--- start ---

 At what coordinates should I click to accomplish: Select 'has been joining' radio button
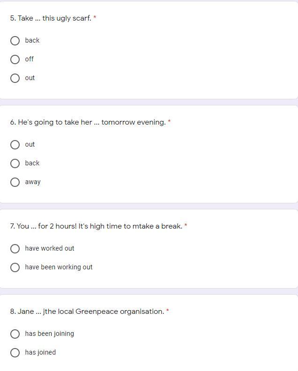[x=15, y=334]
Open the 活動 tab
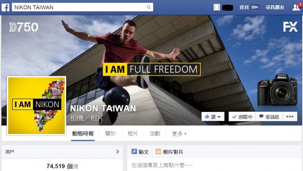The width and height of the screenshot is (303, 171). point(155,134)
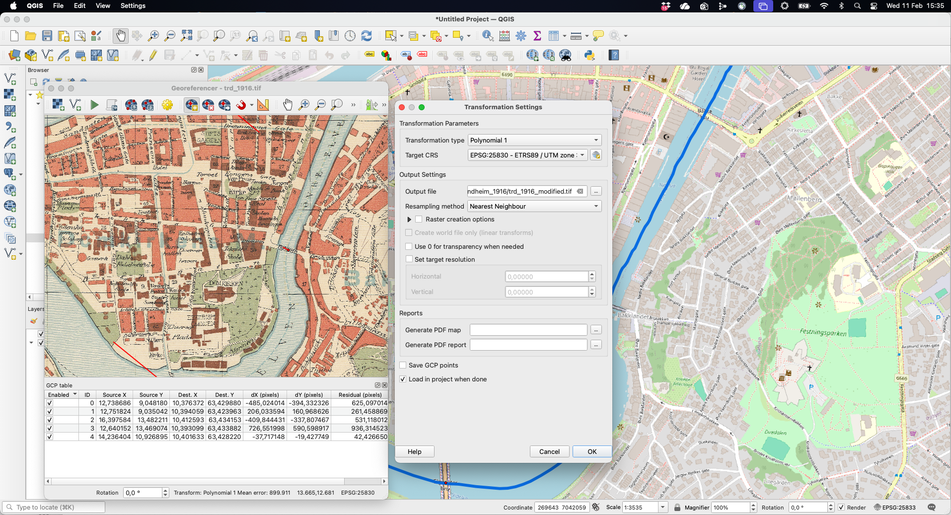Click the Generate PDF map text field
Screen dimensions: 951x515
click(528, 330)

--- end ---

#### [DIRECTIVE]
Render the material above as a numbered list, one line per item, omitting any blank lines and leaving out the pictures.

#### [ANSWER IN FULL]
1.  At what coordinates should I click to accomplish: Select 'has been joining' radio button
2. [x=15, y=334]
3. Open the 活動 tab
4. The width and height of the screenshot is (303, 171). point(155,134)
5. Click the Generate PDF map text field
6. Screen dimensions: 951x515
7. click(528, 330)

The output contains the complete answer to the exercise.